<<<<

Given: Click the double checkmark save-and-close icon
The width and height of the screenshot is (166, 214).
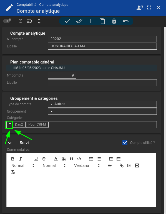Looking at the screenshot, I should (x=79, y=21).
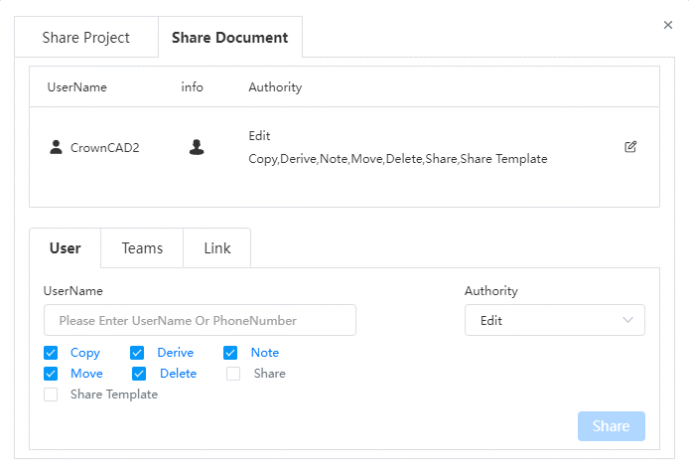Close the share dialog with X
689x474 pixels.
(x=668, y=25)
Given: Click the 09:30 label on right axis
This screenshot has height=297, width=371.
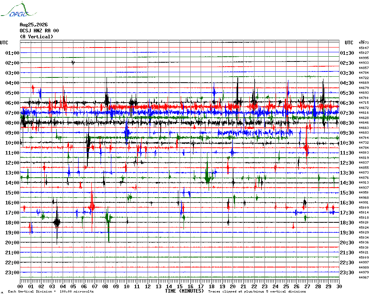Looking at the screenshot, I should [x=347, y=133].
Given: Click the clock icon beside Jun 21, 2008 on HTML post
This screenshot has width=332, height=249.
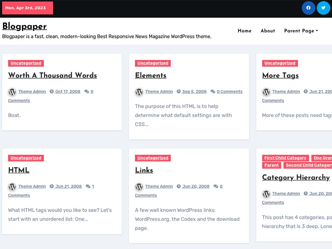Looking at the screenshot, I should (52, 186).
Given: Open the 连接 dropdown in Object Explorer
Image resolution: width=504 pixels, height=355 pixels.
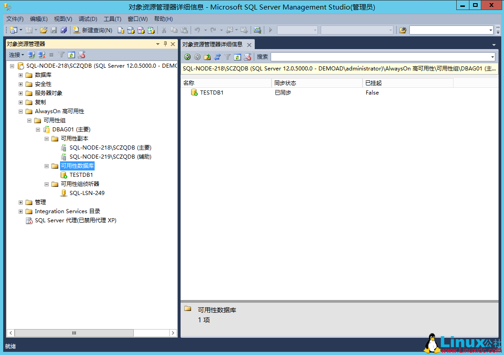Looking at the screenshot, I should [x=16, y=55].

>>>>

PROBLEM TO WORK ON: Show all lines of the material in which the word "icon" can be found.

OUTPUT BELOW:
Given: Click the double checkmark save-and-close icon
Given: Click the clock icon beside Jun 21, 2008 on HTML post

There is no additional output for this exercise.